• SUPPLIED RECORDS:
......
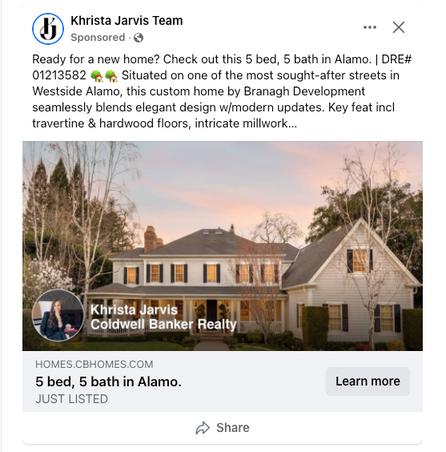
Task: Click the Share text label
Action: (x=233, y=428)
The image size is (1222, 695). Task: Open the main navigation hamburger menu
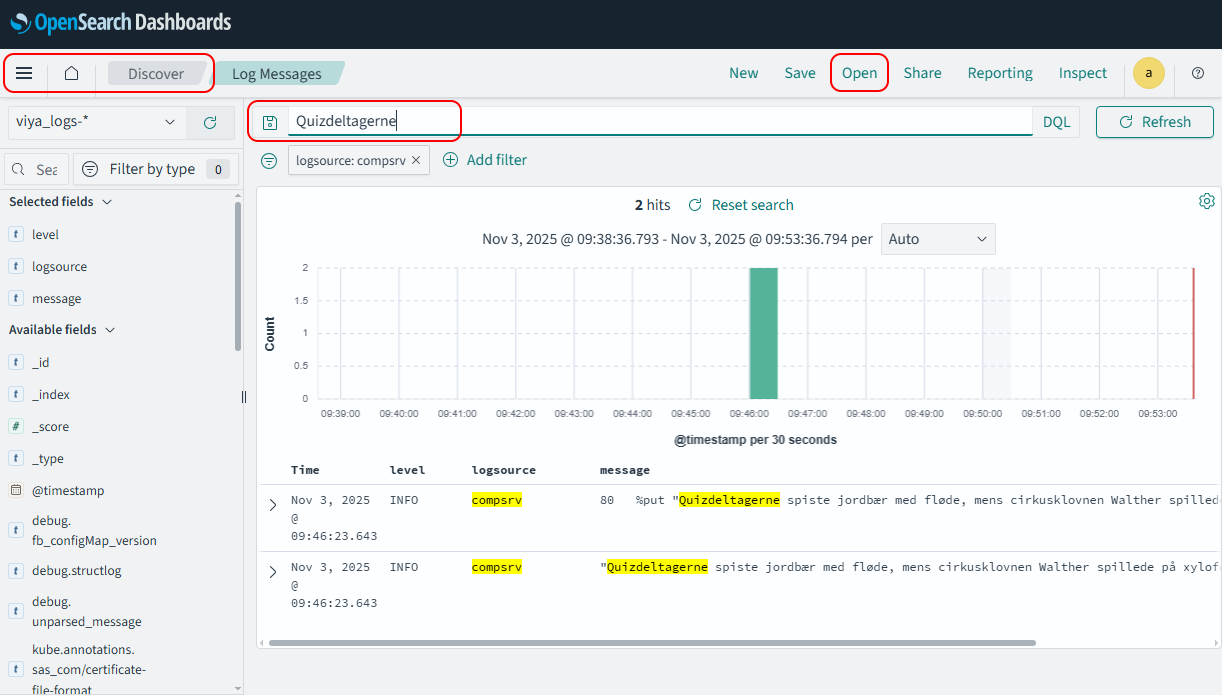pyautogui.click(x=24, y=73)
......
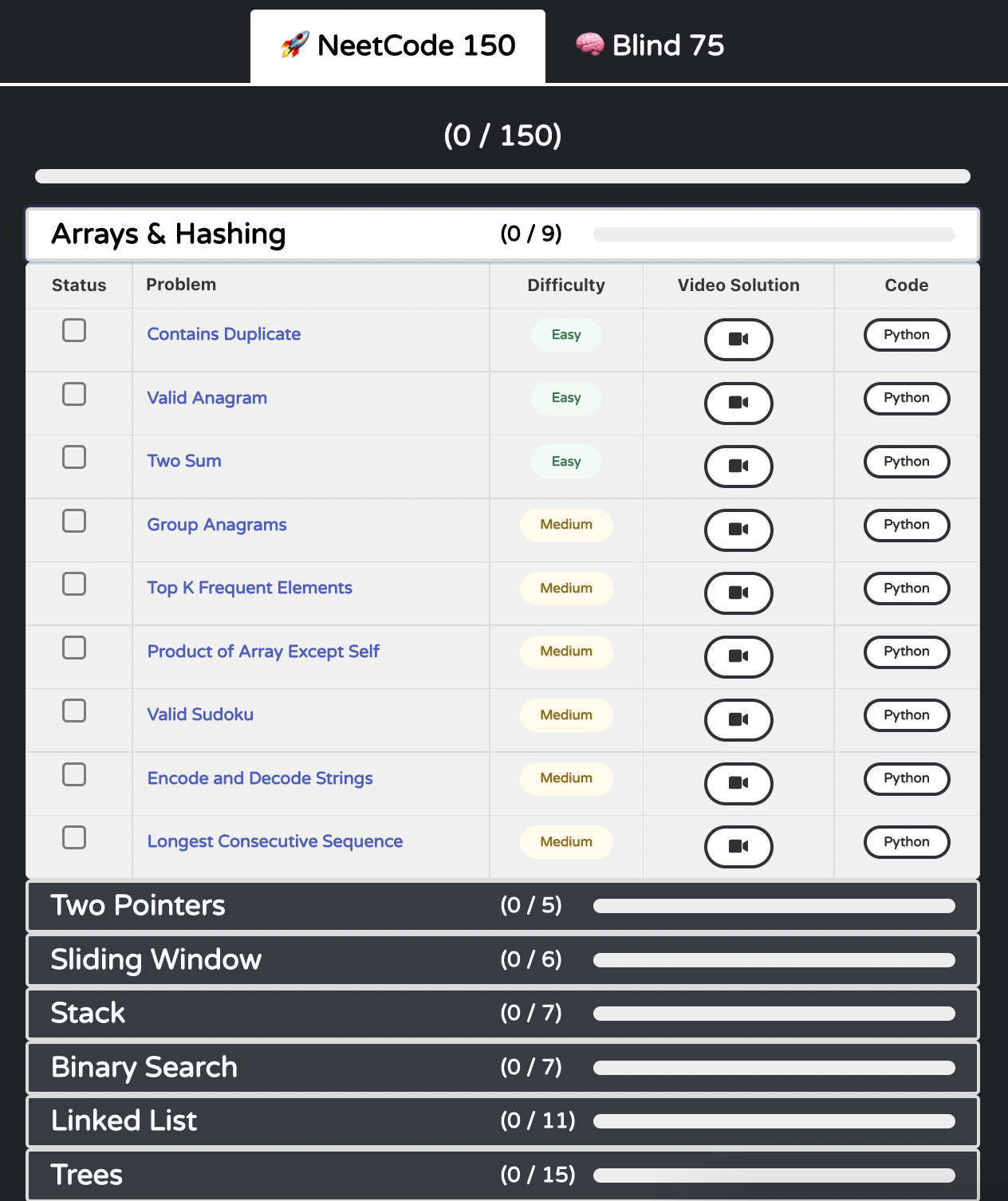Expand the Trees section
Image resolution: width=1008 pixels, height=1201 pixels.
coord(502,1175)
......
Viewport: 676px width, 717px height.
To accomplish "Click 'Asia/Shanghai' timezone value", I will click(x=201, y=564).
......
• WRITTEN INSTRUCTION:
Identify every line in the entries above that contains the string "height", and copy each one in full. Case counts.

• RESULT OF THE EXERCISE:
Image resolution: width=1008 pixels, height=1201 pixels.
Viewport: 676px width, 717px height.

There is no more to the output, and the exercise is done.